A deathly smile cut its way across his face. He was not sure why but he was happy all of a sudden. Ecstatic even. He leapt up from the mattress laughing manically and made his way to their kitchen to look for a knife and some matches.

***

“Fire! Fire!! Fire!!!”

The voice was male, guttural and considerably unnerving to all who heard it. They came out of their red-brick and thatch-roof houses slowly, most of them not fully free of sleep. That was, at least until they saw the growing tower of flame in the distance and were instantly freed of their slumber-shackles. The fire looked like a bright orange subsisting on a metal tree.

Everyone knew the place that was engulfed in flames. Everyone was familiar with “Crazy Uduak’s” distillation tower on the North-west edge of the village just beside the polluted Opo River whose surface still reflected tiny rainbows in daylight. They collectively marvelled at the sight of the fire, a growing accumulation of men in torn vests and trousers and women wrapped in colourful Ankara cloth under the full glare of an attentive Nigerian moon.

“Water o! We need water!” came an appeal from the centre of the growing crowd but no one made any significant move towards the growing beast of heat and light. They were all entranced by the dance of the fire as it snaked its around the crude metal and wood construct, drinking the oil for sustenance as it ate the roughly constructed structure.

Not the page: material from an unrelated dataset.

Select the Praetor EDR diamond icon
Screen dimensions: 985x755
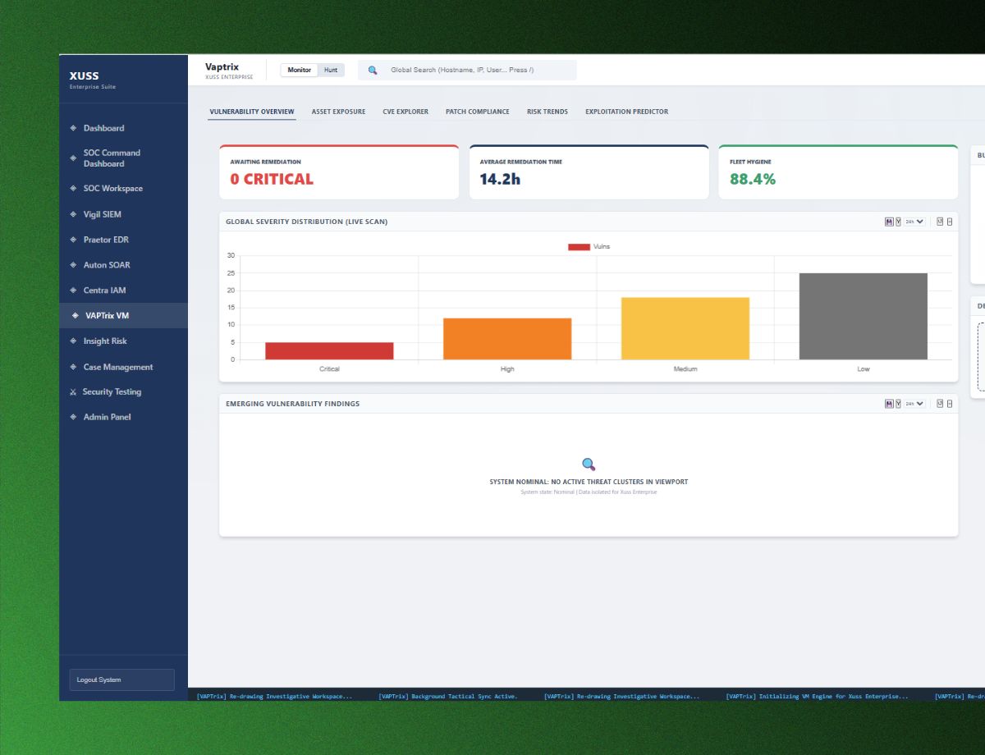tap(74, 240)
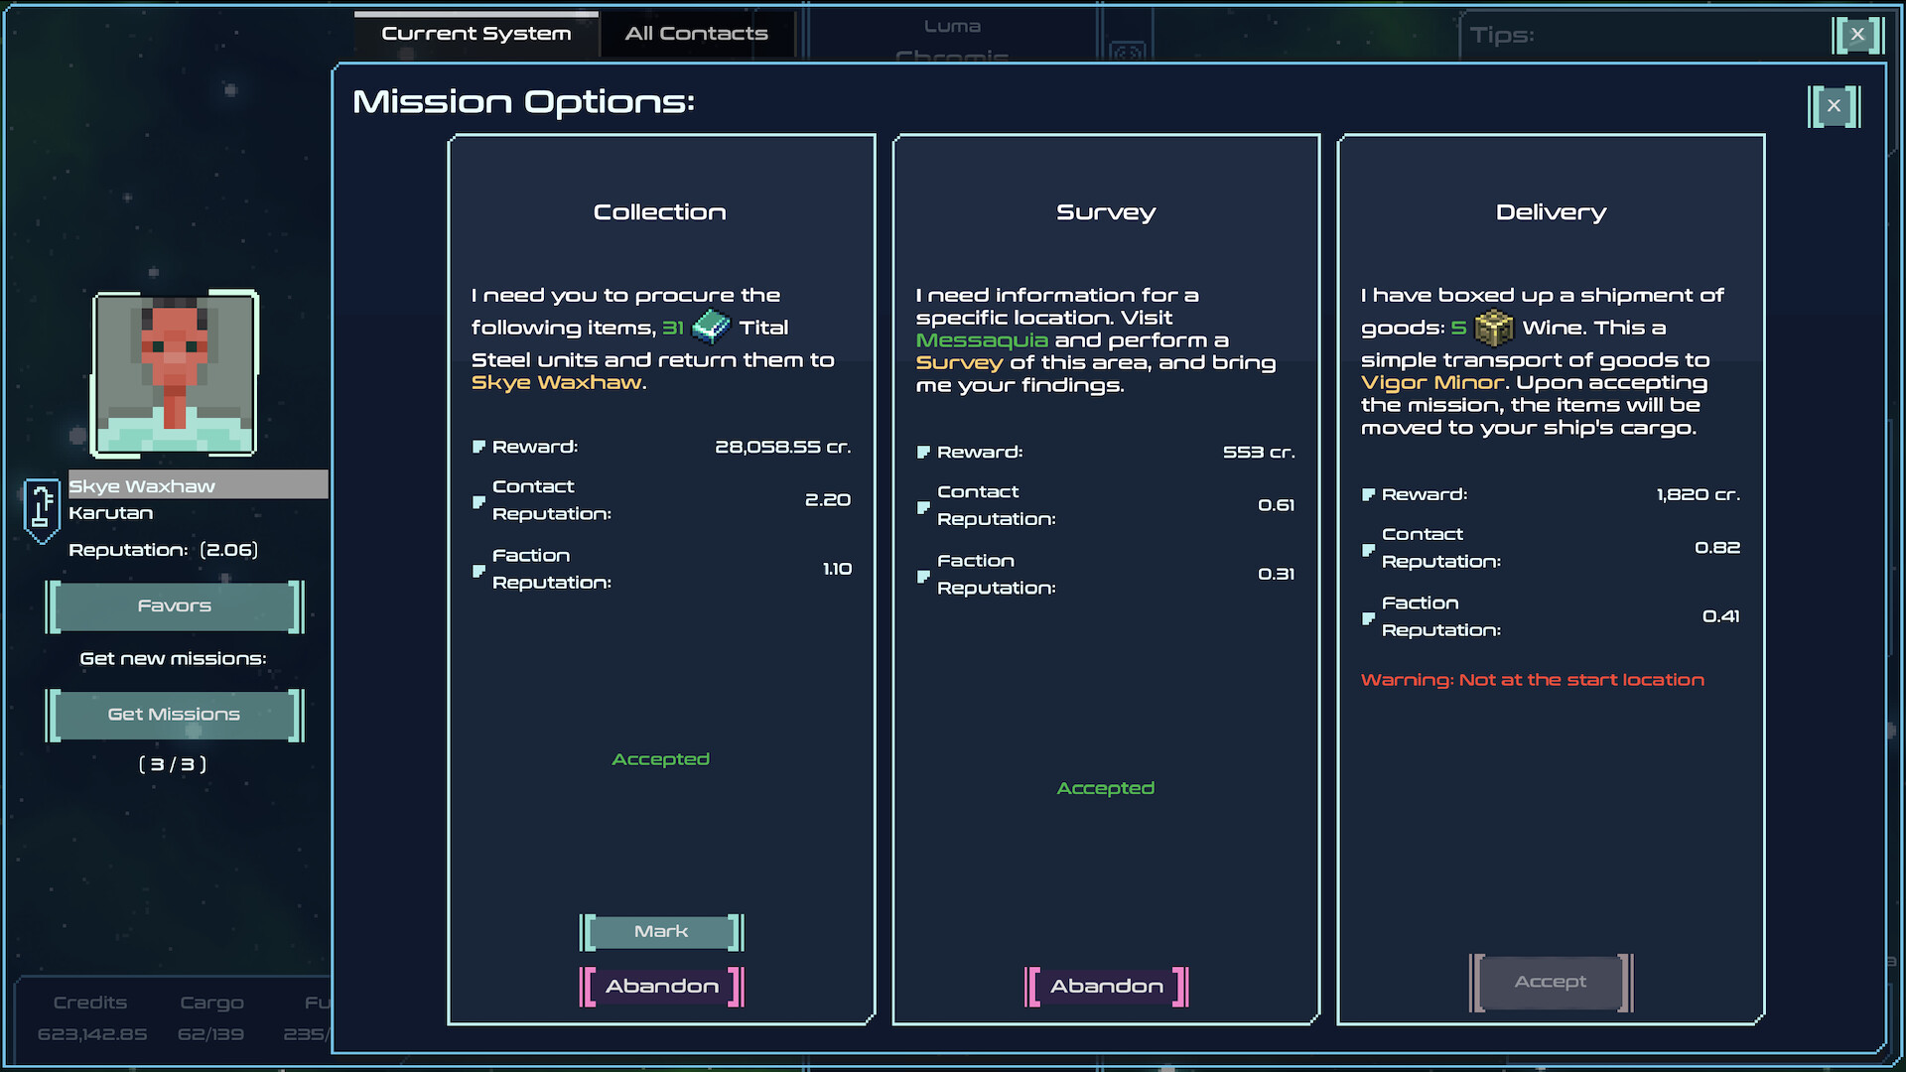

“Look up o! There is somebody there!” the voice that had raised the initial alarm said, trembling. Someone recognized it as Affiong’s. The entire village looked up and became mesmerized by the event that was playing out atop the crude fired heater, near the bottom of the tower as the flames gingerly approached the stage.

Uduak was standing there, looking into the inferno that had spread from the main crude oil tank. The entire village instinctively knew he had started the fire. He held a bundle in his hands; no one could clearly see what it was in the orange and grey shroud of fire and smoke. He was pacing along the edge of the heater, overlooking the tank as though trying to come to a conclusion regarding some difficult decision.

Suddenly, Ndifreke staggered out of their house, her legs barely carrying her as she stumbled several paces towards the crowd, and screamed her daughter’s name before collapsing onto the dirt. Thick, crimson blood flowed enthusiastically from the dozens of cuts and stabs wounds that decorated her body.

The crowd was now split in two, unsure which of the two unfolding events to focus upon. One of the village elders – an old man wrapped in a thinning piece of white linen – started shouting and making his way towards Ndifreke to see if she could be helped. Affiong, still unsure of what he heard and uncomfortable with the sight of Uduak and the bundle atop the heater, took one step towards his dying sister before the realization hit him. He was still not entirely sure the bundle was Mbono until Uduak dropped it into the burning tank and it let out a familiar wail briefly before being silenced forever by the fire. In that instant, he knew. They all knew.

“Ahhh!!! Abasi o! Mbono! Ye! Ye!

Affiong burst through the crowd, sprinting towards the fire without thinking or looking where he was going. He was wearing only his shorts and the muscles of his chest, softened by good living, pendulated furiously. He accelerated madly, driven by shock until he tripped over a small mound of sand and fell flat on his face, tears of anger and confusion streaking down his cheeks. As he lay on the floor, he kept wondering why. Why had Uduak done this terrible thing? The tears that ran down his fear were hot and uncomfortable on his face.

He did not get to see Uduak smile a final, mad smile before leaping into the fire to burn with his daughter and his failed legacy as a gentle wind blew from the North-West, saturating the air with the smell of burning flesh, oil and unfulfilled aspirations.